** Data shown follows **
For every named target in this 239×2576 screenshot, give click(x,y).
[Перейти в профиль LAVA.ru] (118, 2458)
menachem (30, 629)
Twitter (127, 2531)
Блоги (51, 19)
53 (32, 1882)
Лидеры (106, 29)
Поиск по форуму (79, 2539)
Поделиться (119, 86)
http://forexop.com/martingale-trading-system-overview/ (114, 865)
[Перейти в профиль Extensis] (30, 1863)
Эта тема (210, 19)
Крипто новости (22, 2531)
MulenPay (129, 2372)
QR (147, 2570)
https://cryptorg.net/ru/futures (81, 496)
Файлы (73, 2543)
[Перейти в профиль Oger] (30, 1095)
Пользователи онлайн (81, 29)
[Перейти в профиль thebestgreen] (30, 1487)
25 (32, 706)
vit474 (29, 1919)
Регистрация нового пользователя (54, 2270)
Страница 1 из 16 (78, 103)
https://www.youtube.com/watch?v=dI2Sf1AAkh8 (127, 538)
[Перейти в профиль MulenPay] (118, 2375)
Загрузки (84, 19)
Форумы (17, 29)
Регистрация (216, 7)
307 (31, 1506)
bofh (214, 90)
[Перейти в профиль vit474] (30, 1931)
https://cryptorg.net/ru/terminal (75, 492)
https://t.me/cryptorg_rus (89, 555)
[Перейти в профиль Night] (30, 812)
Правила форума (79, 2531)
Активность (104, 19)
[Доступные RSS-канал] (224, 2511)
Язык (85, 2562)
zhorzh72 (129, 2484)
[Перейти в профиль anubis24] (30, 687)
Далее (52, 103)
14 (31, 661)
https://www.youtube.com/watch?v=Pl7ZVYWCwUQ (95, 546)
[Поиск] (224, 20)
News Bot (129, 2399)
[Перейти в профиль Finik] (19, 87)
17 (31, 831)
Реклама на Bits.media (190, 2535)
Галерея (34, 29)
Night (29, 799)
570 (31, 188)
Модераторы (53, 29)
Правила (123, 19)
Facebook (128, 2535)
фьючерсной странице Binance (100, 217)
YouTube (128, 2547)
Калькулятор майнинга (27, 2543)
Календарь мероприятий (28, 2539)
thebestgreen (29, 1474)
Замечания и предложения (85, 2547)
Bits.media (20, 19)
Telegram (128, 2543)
** End of Data shown **
## [Task item]
Output each entry precisely as given.

## [Reply]
For every named target in this 239×2576 screenshot, give click(x,y).
[Перейти в профиль LAVA.ru] (118, 2458)
menachem (30, 629)
Twitter (127, 2531)
Блоги (51, 19)
53 (32, 1882)
Лидеры (106, 29)
Поиск по форуму (79, 2539)
Поделиться (119, 86)
http://forexop.com/martingale-trading-system-overview/ (114, 865)
[Перейти в профиль Extensis] (30, 1863)
Эта тема (210, 19)
Крипто новости (22, 2531)
MulenPay (129, 2372)
QR (147, 2570)
https://cryptorg.net/ru/futures (81, 496)
Файлы (73, 2543)
[Перейти в профиль Oger] (30, 1095)
Пользователи онлайн (81, 29)
[Перейти в профиль thebestgreen] (30, 1487)
25 (32, 706)
vit474 (29, 1919)
Регистрация нового пользователя (54, 2270)
Страница 1 из 16 (78, 103)
https://www.youtube.com/watch?v=dI2Sf1AAkh8 (127, 538)
[Перейти в профиль MulenPay] (118, 2375)
Загрузки (84, 19)
Форумы (17, 29)
Регистрация (216, 7)
307 (31, 1506)
bofh (214, 90)
[Перейти в профиль vit474] (30, 1931)
https://cryptorg.net/ru/terminal (75, 492)
https://t.me/cryptorg_rus (89, 555)
[Перейти в профиль Night] (30, 812)
Правила форума (79, 2531)
Активность (104, 19)
[Доступные RSS-канал] (224, 2511)
Язык (85, 2562)
zhorzh72 (129, 2484)
[Перейти в профиль anubis24] (30, 687)
Далее (52, 103)
14 (31, 661)
https://www.youtube.com/watch?v=Pl7ZVYWCwUQ (95, 546)
[Поиск] (224, 20)
News Bot (129, 2399)
[Перейти в профиль Finik] (19, 87)
17 (31, 831)
Реклама на Bits.media (190, 2535)
Галерея (34, 29)
Night (29, 799)
570 (31, 188)
Модераторы (53, 29)
Правила (123, 19)
Facebook (128, 2535)
фьючерсной странице Binance (100, 217)
YouTube (128, 2547)
Калькулятор майнинга (27, 2543)
Календарь мероприятий (28, 2539)
thebestgreen (29, 1474)
Замечания и предложения (85, 2547)
Bits.media (20, 19)
Telegram (128, 2543)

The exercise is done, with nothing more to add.